On September 18, 2019, California Governor Newsom signed into law Assembly Bill 5 that establishes the minimum requirements to be classified as an “Independent Contractor;” otherwise effective January 1, 2020, these individuals will be deemed employees with all of the rights and benefits typically afforded to workers. The background for the new law stems from the California Supreme Court case of Dynamex Operations West, Inc. v. Superior Court of Los Angeles, No. S222732 (Cal. Sup. Ct. Apr. 30, 2018).

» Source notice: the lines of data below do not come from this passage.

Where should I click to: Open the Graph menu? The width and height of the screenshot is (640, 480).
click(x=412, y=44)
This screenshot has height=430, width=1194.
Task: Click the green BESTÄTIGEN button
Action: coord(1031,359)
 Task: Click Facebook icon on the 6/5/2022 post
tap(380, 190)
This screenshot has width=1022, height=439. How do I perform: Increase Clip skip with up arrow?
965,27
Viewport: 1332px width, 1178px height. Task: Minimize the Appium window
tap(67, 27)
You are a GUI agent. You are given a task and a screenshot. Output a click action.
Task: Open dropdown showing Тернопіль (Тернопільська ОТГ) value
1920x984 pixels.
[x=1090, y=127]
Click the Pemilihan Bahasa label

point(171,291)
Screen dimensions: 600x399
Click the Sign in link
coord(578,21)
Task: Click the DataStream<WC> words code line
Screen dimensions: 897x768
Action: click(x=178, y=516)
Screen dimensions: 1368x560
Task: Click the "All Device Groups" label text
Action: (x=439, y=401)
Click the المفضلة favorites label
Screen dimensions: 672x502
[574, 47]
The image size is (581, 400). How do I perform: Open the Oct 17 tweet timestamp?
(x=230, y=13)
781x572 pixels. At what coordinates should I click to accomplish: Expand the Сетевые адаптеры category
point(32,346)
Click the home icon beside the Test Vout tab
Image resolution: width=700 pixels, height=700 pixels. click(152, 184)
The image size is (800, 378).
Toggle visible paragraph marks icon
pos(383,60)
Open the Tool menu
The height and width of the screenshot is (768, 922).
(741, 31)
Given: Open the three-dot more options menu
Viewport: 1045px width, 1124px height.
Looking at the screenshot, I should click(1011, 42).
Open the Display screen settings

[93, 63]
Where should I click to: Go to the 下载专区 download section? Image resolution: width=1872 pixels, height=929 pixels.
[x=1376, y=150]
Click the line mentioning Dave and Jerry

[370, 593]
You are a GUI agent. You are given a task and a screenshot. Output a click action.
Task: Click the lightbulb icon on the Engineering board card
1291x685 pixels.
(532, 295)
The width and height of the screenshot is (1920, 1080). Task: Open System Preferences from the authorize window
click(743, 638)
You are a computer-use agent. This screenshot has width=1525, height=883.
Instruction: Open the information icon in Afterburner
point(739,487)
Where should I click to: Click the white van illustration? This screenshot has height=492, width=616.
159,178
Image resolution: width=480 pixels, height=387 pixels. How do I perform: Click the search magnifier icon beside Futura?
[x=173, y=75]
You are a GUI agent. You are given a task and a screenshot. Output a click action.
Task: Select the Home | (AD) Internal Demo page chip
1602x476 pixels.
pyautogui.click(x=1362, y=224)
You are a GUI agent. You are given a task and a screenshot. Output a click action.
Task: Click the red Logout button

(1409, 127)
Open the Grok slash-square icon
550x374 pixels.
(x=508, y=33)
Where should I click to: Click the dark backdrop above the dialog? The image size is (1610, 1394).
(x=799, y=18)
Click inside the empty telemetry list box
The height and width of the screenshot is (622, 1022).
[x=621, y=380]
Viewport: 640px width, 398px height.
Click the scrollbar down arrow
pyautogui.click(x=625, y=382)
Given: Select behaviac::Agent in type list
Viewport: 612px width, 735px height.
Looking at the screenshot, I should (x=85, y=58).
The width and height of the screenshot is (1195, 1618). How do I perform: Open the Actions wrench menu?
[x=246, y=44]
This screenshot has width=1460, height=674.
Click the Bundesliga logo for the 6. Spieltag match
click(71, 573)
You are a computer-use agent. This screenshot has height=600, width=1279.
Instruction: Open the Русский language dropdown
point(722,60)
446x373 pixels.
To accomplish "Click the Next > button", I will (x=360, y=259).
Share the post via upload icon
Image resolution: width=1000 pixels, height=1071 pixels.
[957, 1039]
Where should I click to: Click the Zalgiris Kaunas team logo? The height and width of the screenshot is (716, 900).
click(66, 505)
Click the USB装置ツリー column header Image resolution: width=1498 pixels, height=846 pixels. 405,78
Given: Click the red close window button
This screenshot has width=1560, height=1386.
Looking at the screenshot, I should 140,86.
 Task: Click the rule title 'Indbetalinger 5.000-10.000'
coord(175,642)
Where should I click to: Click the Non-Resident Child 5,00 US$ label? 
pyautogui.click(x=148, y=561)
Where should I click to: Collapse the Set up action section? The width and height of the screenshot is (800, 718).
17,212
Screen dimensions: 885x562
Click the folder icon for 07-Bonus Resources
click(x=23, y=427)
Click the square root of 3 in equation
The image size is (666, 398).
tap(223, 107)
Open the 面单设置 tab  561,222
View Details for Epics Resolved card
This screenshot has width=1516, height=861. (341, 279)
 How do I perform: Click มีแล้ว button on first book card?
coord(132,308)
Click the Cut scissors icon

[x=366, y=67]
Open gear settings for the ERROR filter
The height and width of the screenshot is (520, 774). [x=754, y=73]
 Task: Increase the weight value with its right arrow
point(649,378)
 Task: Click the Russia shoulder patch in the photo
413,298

This new legal standard mandates a three-prong test [the criteria], as follows: (1) the worker is free from the control over how to perform his/her services; (2) the tasks, job or services are outside of the usual and customary activities of the business; and (3) the worker is engaged in an independent and established workplace. The burden of complying with these requirements is on the employer [business entity], and if not, the worker has to be classified as an employee. Essentially, a worker is presumed to be an employee unless the business entity can establish it has met the three criteria above. Moreover, the U.S. Court of Appeals in the case of Vazquez v. Jan-Pro Franchising International, Inc. held the Dynamex decision to be applicable retroactively; this places an additional burden on employers for any claims that are made by workers for services they performed prior to the April 30, 2018 decision in the Dynamex case.
There are exceptions for certain fields of endeavor; however, that is beyond the scope of this blog and, if additional information, guidance or legal advice is desired, one should consult with an “Employee Rights Attorney.”